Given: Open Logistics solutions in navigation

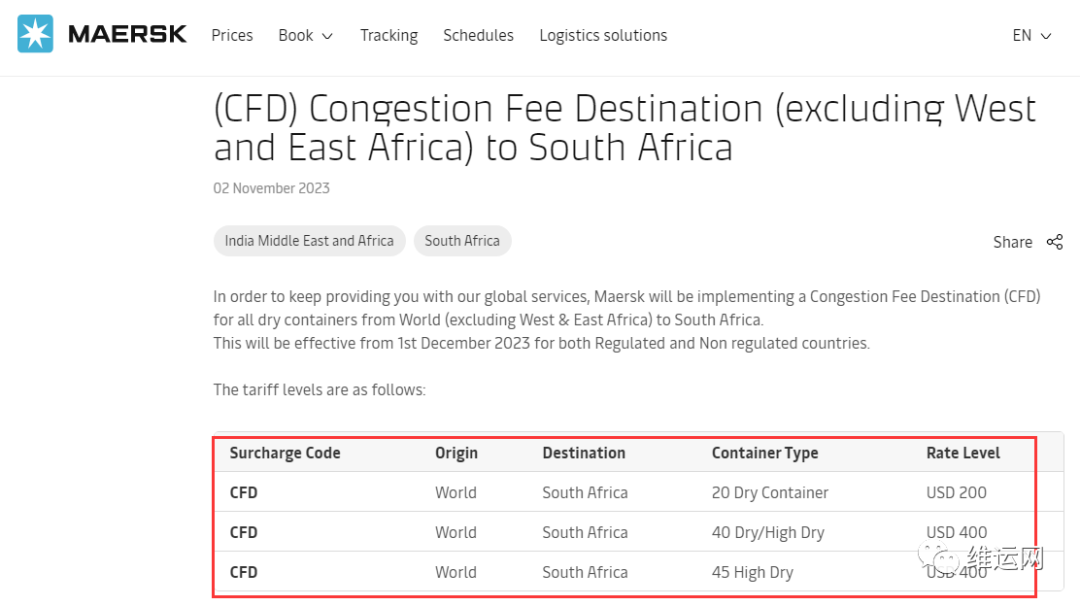Looking at the screenshot, I should (603, 35).
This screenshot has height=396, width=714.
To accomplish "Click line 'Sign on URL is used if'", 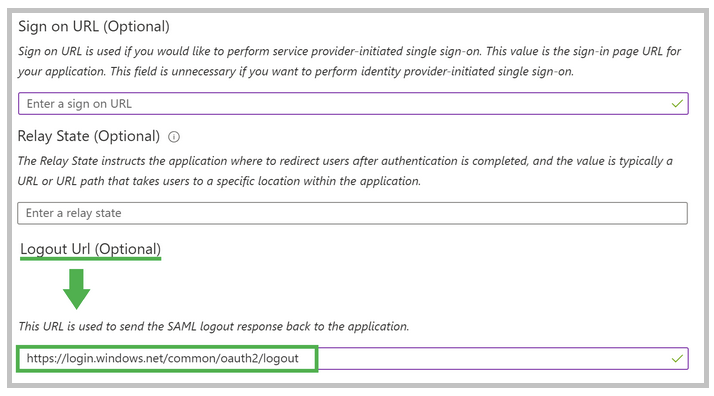I will (349, 51).
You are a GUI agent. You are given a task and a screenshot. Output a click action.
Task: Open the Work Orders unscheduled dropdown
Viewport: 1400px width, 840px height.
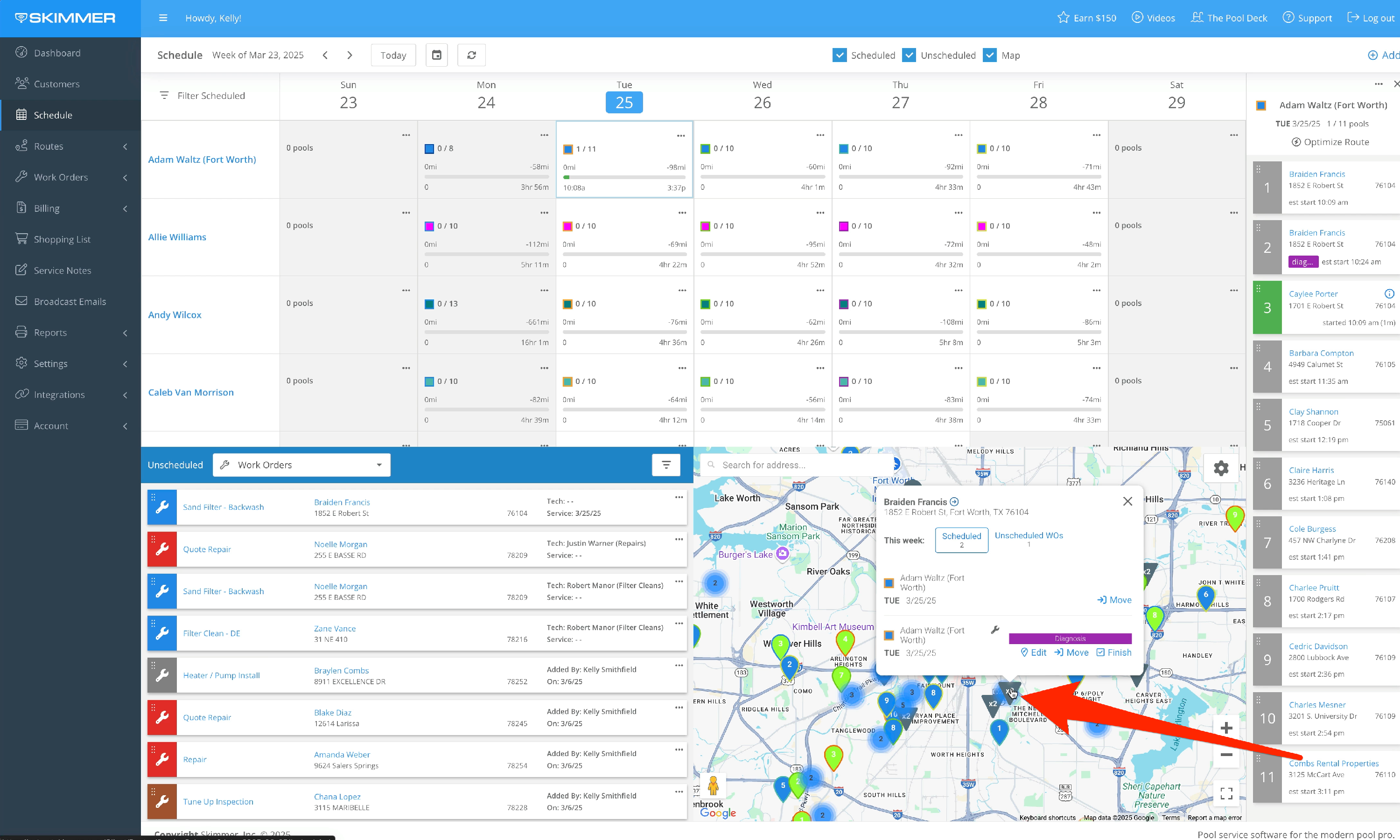tap(301, 465)
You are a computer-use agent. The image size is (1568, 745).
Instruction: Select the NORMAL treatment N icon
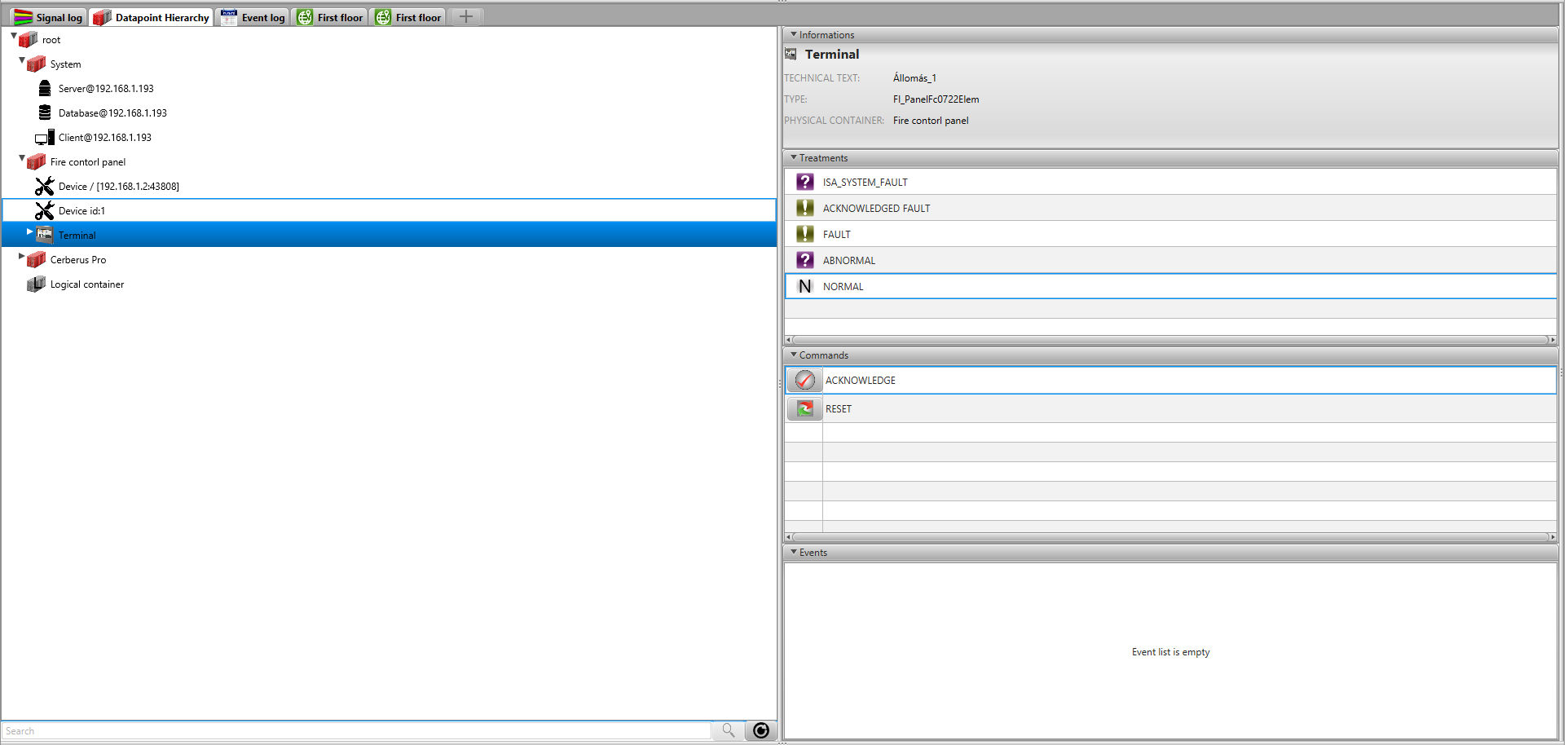(x=804, y=287)
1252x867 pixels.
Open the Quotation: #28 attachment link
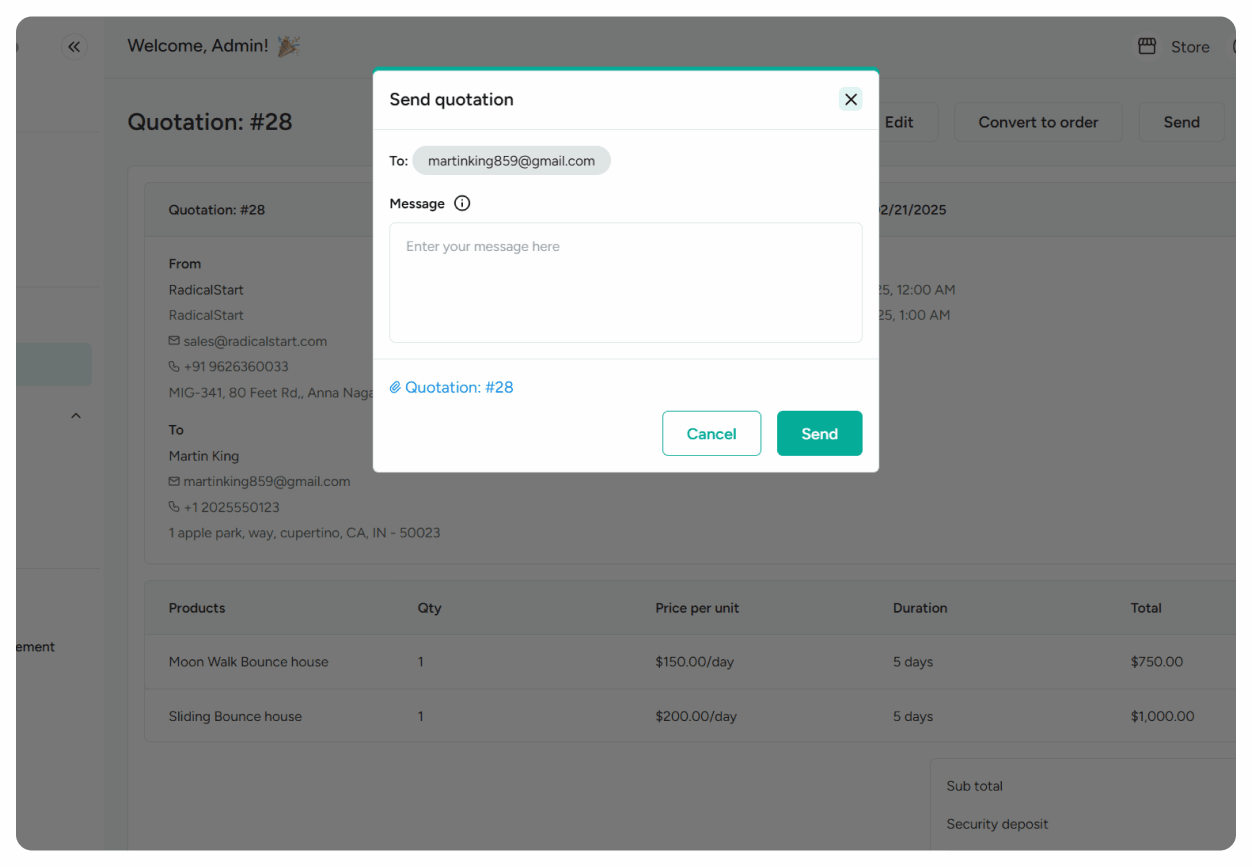[x=460, y=387]
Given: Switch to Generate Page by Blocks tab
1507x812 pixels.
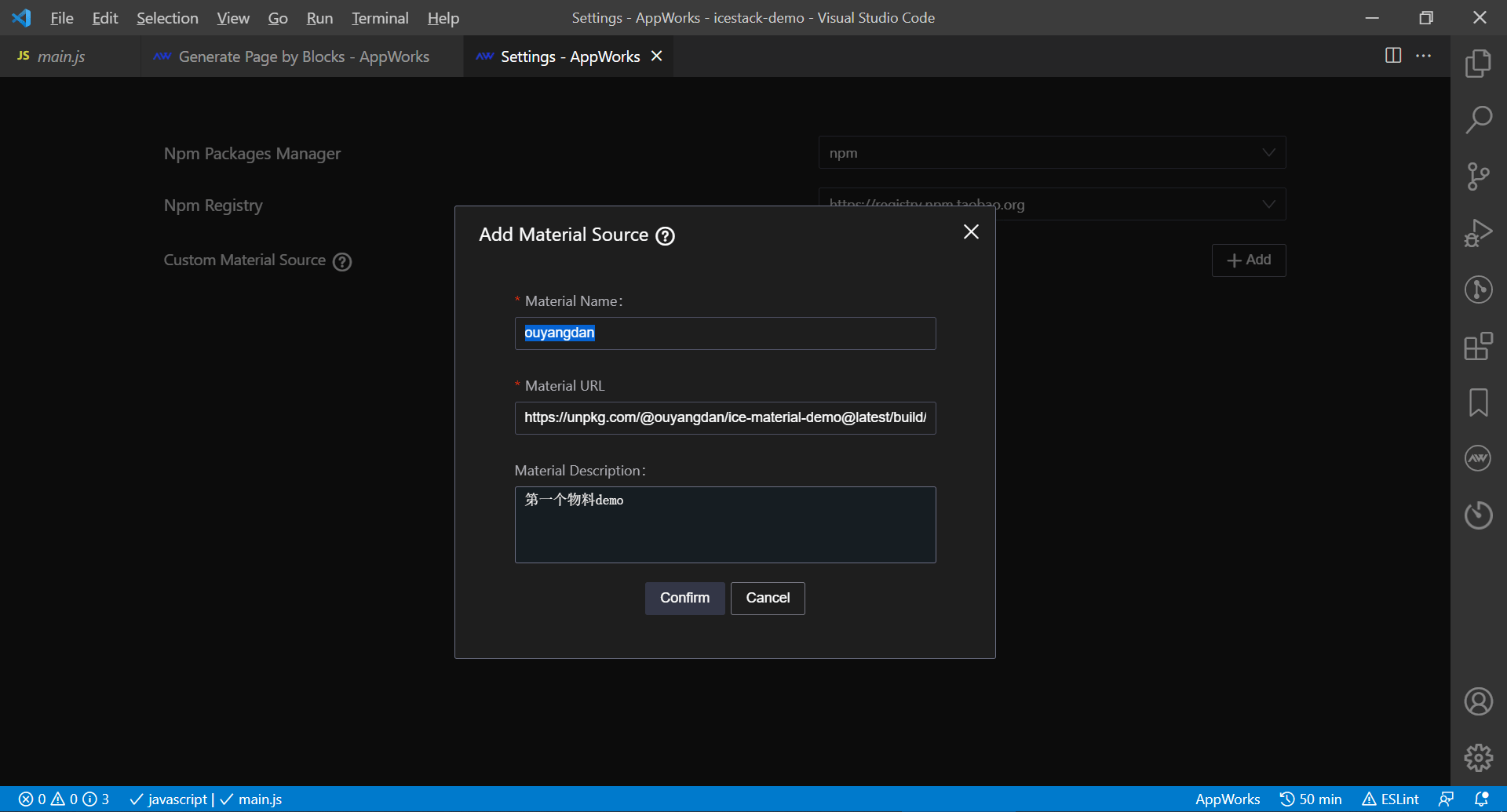Looking at the screenshot, I should [303, 56].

§ §

◆ Given instruction:
Copy out the listing above, word for word, from the line containing "Given: Switch to Generate Page by Blocks tab" through the end, with both ends included. Omit the pictures.

◆ Task solution:
Given: Switch to Generate Page by Blocks tab
1507x812 pixels.
Looking at the screenshot, I should [303, 56].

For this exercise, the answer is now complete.